[Saved entries]
BEGIN
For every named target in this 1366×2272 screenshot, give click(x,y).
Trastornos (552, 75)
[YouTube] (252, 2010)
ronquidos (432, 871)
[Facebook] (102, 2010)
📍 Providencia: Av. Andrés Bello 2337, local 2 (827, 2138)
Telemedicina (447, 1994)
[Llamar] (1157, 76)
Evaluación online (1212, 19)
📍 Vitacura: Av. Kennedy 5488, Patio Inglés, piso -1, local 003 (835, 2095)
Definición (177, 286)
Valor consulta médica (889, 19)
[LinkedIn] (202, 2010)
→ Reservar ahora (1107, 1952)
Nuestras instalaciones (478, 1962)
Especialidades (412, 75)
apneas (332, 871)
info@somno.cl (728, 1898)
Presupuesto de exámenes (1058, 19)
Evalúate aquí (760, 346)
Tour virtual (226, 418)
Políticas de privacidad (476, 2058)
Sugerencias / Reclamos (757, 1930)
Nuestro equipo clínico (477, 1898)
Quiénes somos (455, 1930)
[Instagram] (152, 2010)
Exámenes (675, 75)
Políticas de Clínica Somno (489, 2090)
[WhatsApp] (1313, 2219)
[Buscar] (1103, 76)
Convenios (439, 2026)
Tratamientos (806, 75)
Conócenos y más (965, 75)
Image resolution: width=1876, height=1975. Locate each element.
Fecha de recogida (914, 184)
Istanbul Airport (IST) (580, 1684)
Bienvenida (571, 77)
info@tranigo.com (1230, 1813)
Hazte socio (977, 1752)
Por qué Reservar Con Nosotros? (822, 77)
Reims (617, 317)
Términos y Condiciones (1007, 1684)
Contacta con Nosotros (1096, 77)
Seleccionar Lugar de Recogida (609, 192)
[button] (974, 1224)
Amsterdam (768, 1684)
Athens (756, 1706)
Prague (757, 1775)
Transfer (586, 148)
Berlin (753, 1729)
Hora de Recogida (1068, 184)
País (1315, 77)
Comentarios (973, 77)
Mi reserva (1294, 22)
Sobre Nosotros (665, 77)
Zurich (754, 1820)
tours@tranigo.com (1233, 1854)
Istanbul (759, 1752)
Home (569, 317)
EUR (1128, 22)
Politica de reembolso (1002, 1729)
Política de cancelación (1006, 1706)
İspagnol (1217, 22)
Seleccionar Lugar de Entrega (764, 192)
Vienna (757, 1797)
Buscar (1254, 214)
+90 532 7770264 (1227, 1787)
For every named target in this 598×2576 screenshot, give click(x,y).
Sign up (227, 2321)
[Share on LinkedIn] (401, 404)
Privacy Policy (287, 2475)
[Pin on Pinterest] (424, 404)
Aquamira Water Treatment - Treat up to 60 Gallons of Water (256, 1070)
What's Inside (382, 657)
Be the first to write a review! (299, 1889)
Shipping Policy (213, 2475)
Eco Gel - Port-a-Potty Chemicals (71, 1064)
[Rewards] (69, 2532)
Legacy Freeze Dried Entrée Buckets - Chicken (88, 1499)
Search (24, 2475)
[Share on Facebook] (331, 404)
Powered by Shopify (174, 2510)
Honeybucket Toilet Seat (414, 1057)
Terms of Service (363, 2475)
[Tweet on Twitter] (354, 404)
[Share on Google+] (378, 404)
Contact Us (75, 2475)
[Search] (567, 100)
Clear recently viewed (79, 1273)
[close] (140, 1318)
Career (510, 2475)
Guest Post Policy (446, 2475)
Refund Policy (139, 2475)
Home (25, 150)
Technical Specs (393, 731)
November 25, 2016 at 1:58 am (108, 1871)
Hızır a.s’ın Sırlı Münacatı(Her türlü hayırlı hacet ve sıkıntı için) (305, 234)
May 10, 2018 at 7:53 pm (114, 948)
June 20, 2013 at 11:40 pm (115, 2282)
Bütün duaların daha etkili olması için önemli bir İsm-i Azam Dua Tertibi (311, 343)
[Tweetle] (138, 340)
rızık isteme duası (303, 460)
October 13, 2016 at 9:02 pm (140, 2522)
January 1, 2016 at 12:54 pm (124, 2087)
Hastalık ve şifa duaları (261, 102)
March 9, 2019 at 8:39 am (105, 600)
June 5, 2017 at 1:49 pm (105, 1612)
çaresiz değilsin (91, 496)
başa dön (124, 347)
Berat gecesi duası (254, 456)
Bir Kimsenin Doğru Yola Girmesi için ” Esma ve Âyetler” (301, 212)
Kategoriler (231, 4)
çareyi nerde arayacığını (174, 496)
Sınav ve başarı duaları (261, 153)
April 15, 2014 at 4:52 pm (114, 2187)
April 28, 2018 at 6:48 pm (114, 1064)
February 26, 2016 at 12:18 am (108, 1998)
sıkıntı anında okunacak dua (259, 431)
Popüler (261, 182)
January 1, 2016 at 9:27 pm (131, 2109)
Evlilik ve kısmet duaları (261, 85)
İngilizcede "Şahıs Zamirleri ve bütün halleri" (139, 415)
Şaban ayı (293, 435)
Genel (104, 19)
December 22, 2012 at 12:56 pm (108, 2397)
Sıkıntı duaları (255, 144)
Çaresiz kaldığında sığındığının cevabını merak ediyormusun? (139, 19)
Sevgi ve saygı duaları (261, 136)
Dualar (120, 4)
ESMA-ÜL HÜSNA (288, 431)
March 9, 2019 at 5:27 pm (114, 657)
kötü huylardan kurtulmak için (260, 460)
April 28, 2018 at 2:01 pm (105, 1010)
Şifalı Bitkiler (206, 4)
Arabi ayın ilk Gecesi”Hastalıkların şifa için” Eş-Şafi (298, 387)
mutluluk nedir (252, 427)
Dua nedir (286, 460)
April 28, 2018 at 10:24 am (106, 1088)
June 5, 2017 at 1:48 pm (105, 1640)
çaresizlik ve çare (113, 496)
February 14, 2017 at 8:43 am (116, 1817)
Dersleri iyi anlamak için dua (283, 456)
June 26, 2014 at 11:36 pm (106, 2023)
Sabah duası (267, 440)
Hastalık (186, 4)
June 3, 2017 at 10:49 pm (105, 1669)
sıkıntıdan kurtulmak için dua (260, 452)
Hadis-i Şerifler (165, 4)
END
### Problem
Using the records above, gather all lines where the string "Seleccionar" is present.

### Your response
Seleccionar Lugar de Recogida (609, 192)
Seleccionar Lugar de Entrega (764, 192)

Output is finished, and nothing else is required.